## Source passage
== Segment start ==
While I stared at a giggling Stanford cardiologist twirling a wheeled office chair as he opined that I could take my heart medicine or not, as I determined, a nineteen-year-old with a legally purchased semi-automatic AR-15 massacred seventeen people in a Florida school.
I learned of the latest shootings while I rested at a Denny’s in Antioch, California. I had gotten within 35 miles of home and been unable to go another moment without a restroom and a hot cup of coffee. My son the writer told me about it. I asked how his day had been, knowing he’d been facing a deadline. Fine, except for yet another shooting. I asked what he meant, and he told me, while my coffee cooled and the eggs sat unnoticed in front of me.
I know suffering is not a competitition, but the doctor’s lack of clarity on the issue of whether or not I need the two medications prescribed by my Missouri cardiologist suddenly seemed inconsequential. (Do I need these drugs or not, I had asked. He shrugged. Maybe, maybe not. Today’s EKG is normal. I pried further, Because of the medicine or because nothing is wrong? Another shrug. I studied his face. One or the other, was the unsurprising response. )
== Segment end ==
## Source material
== Segment start ==
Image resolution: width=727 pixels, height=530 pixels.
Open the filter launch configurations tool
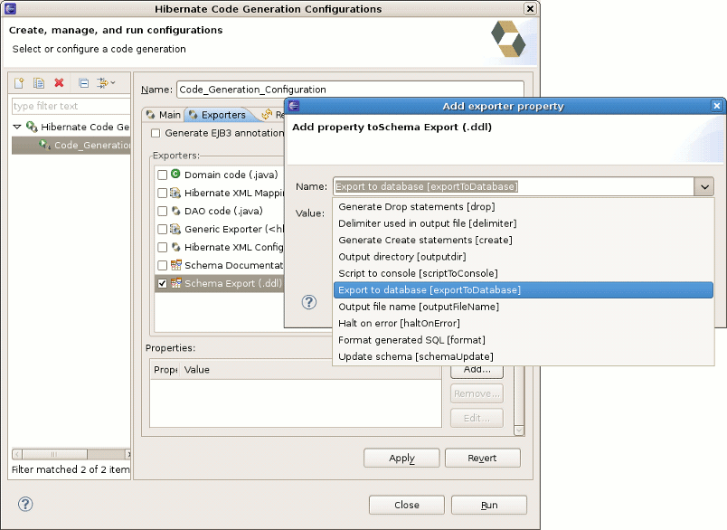click(x=103, y=82)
== Segment end ==
## Study questions
A - In the essay about the cardiology visit and the Florida school shooting, how many people were killed in the shooting?
B - Using the essay about the cardiology visit and the Florida school shooting, explain why the writer stopped at the Denny's in Antioch.
C - Continue the essay about the cardiology visit and the Florida school shooting from its last sentence.

## Answers to the tasks
A - Seventeen people.

B - The writer had gotten within 35 miles of home but could not go another moment without a restroom and a hot cup of coffee.

C -
But my heart still beats. My blood, thinned by Warfarin, rushes through my veins, flooding my limbs, feeding a brain which still crackles with electricity however imperfectly. The fluttering in my chest, unexplained and mysterious, still wakes me in the night.
And this: Unlike the sons and daughters lying in a morgue in Florida, my son still breathes at the other end of the telephone, in a one-bedroom walk-up in Evanston, Illinois.
So: Here’s the weather report in Isleton, California, at Park Delta Bay: Nothing about which to complain. Nada, zip, zilch.
It’s the fifteenth day of the fiftieth month of My Year Without Complaining. Life continues.